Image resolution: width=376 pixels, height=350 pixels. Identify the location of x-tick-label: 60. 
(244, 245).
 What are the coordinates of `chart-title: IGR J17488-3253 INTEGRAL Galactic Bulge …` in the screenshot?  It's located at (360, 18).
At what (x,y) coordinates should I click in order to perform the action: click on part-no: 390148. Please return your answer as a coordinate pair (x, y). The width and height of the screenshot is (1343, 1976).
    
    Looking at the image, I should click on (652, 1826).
...
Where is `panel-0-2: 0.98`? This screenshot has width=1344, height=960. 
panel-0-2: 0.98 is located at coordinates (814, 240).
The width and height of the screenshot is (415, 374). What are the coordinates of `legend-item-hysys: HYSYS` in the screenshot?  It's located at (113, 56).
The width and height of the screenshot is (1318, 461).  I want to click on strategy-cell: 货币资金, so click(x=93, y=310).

[What needs to be done]
Copy out the data from the line containing "Image resolution: width=376" through the line containing "Looking at the", replacing "screenshot" with "screen capture" and leaving everything else unchanged.

[Answer for the task]
Image resolution: width=376 pixels, height=350 pixels. Identify the location of x-tick-label: 60. 
(244, 245).
 What are the coordinates of `chart-title: IGR J17488-3253 INTEGRAL Galactic Bulge …` in the screen capture?  It's located at (360, 18).
At what (x,y) coordinates should I click in order to perform the action: click on part-no: 390148. Please return your answer as a coordinate pair (x, y). The width and height of the screen capture is (1343, 1976).
    
    Looking at the image, I should click on (652, 1826).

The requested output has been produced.